Cuando todos estaban arriba entré de nuevo en acción desde fura de la casa con un disparo directo a la frente hacia el juez Wargrave. Lógicamente llevaba un silenciador.

Cuando Claythorne bajó corriendo y chillando fue cuando vio el cadáver. Rápidamente mi aliado cogió a la víctima y no la movió un poco para que no se pudiera apreciar el ángulo de tiro.

Quedé para encontrarme con Amstrong a las afueras de la isla, donde mi cómplice se cayó por la pendiente, traté de ayudarle pero resultó en vano, el doctor murió tras la espeluznante caída. Los que quedaban, fueron en busca del doctor y escucharon mis pasos, yo me fui a hacer mi papel de muerto. La pistola se encontraba en la mesilla de noche de Lombard. Solo quedaban tres personas, y una de ellas tenía un revólver.

Desde la ventana de miss Claythorne tenía preparado un trozo de mármol que arrojé hacia Blore sin pensármelo dos veces.

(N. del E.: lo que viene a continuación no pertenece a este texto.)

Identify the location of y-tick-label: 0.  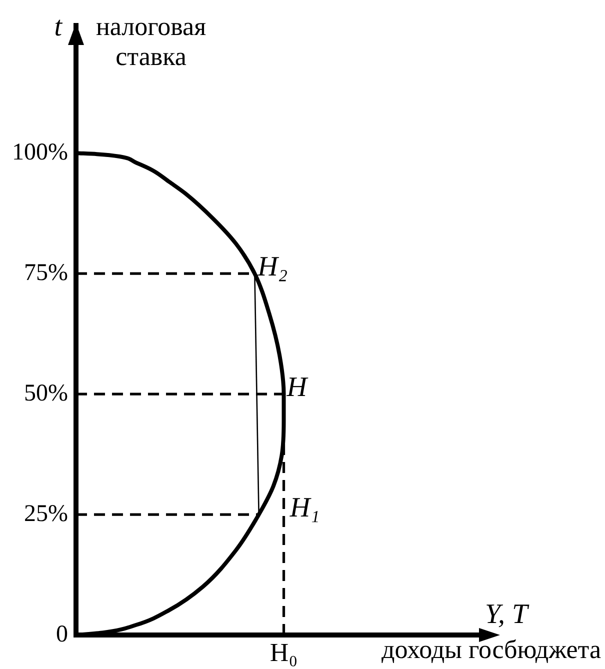
(62, 634).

Tras solo quedar dos personas pude ver como Vera disparó hacia Lombard, y luego vi como ella misma se ahorcó. Quité la silla y la puse en la pared.

Ahora como justo pecador yo también tomé del veneno que tenía Amstrong y a la media hora después de quedarme en mi posición, me quedé inconsciente y me morí. Antes de eso escribía esta carta y la lancé al mar en una botella, la cual contiene la respuesta de esta historia.